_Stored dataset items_
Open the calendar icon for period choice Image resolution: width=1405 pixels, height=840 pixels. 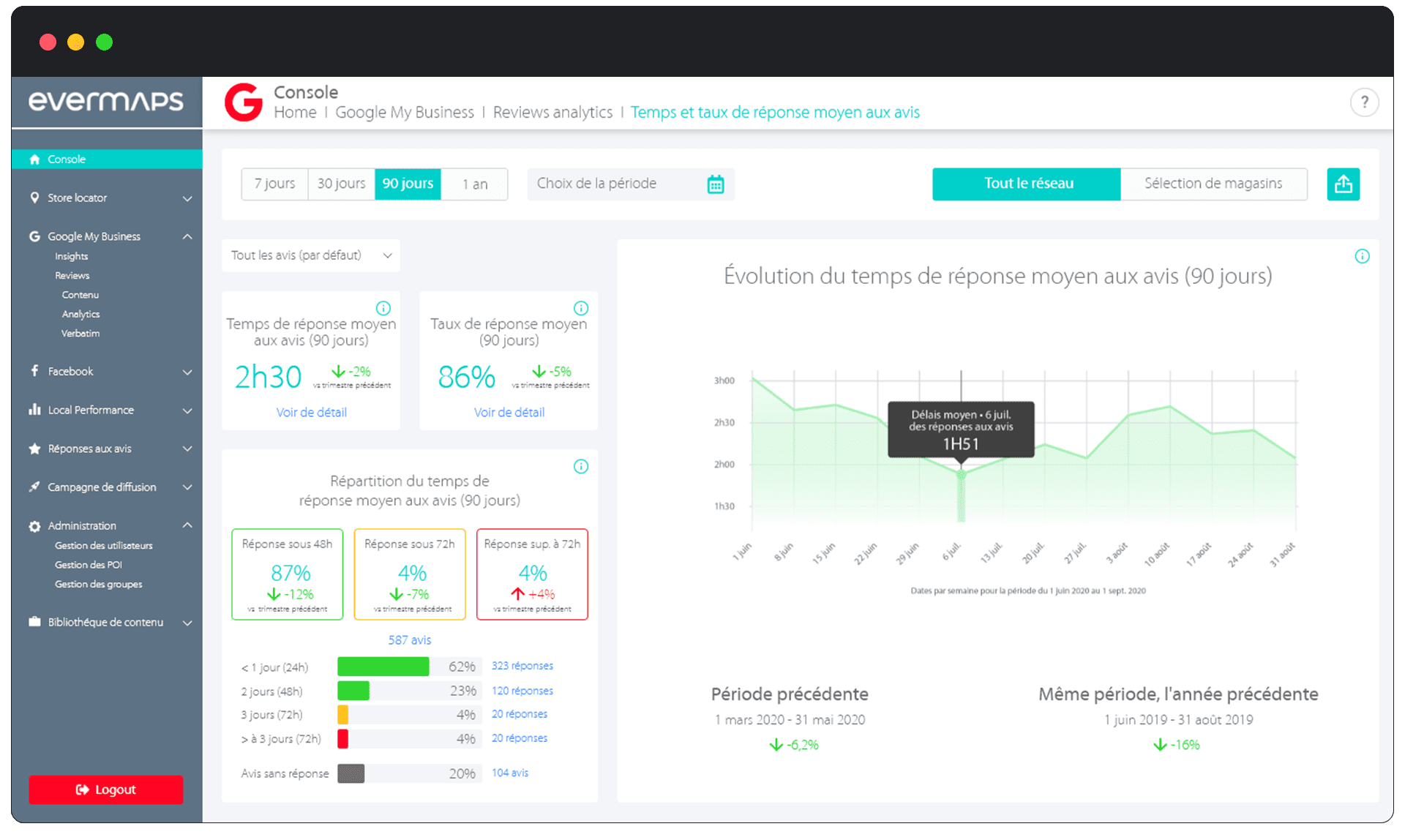coord(716,184)
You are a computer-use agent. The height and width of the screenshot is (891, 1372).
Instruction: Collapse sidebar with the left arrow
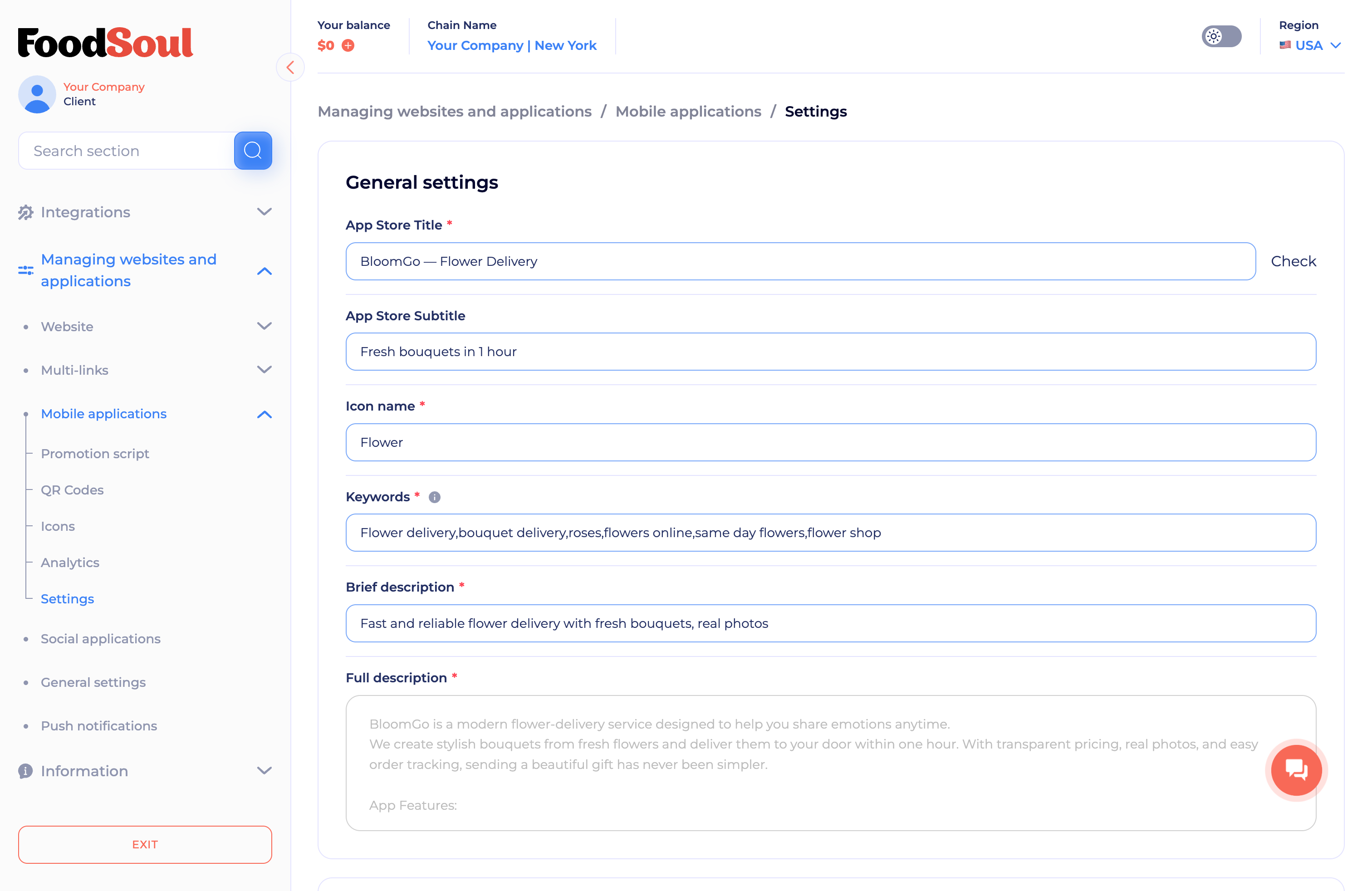point(290,68)
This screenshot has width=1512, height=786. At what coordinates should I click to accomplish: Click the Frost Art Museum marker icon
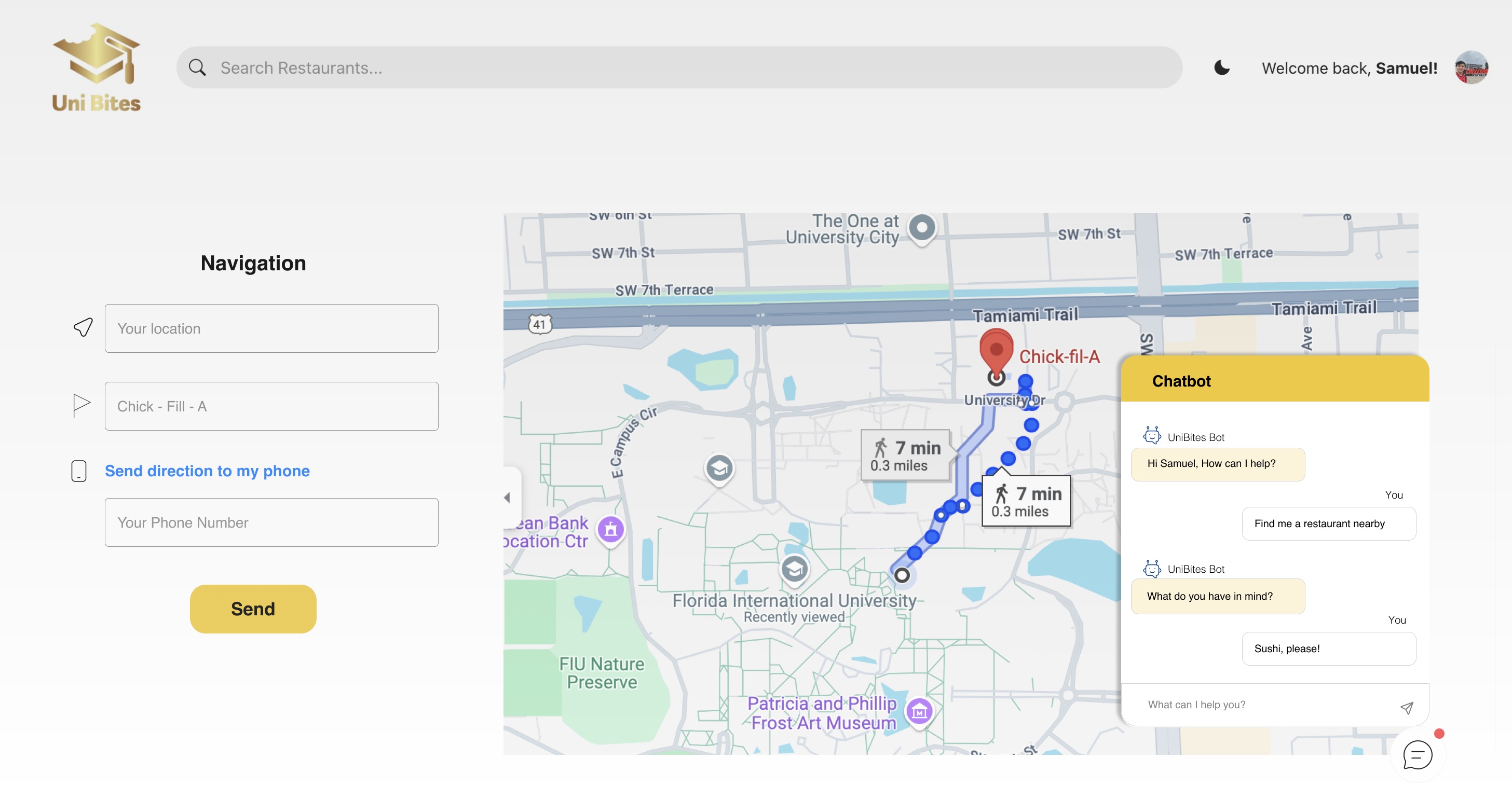pyautogui.click(x=919, y=711)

_What you have to do_
Copy out, with no pictures, the lines from the one containing "This screenshot has" through the last line of the data above, both ends included and each word unchanged.

_The answer_
This screenshot has width=1512, height=786. At what coordinates should I click to accomplish: Click the Frost Art Museum marker icon
pyautogui.click(x=919, y=711)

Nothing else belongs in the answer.